Rewrite the lines below with "Terms and Conditions" swapped for "Terms of Use" and nothing else altered. Leave out the pictures.

>> START

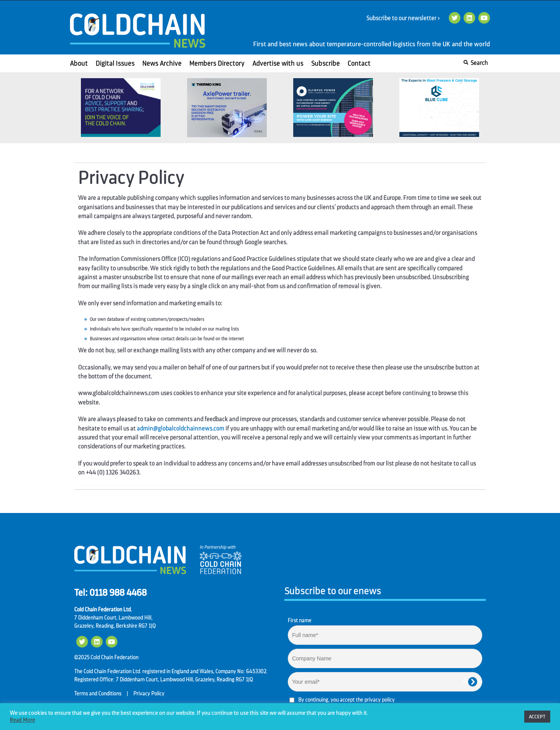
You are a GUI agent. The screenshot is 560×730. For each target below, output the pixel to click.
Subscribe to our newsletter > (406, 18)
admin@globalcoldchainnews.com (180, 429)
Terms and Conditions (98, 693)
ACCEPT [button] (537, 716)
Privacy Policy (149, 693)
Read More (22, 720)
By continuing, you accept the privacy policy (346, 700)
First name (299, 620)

>> END

> **Result for this task**
You are a GUI agent. The screenshot is 560×730. For each target below, output the pixel to click.
Subscribe to our newsletter > (406, 18)
admin@globalcoldchainnews.com (180, 429)
Terms of Use (98, 693)
ACCEPT [button] (537, 716)
Privacy Policy (149, 693)
Read More (22, 720)
By continuing, you accept the privacy policy (346, 700)
First name (299, 620)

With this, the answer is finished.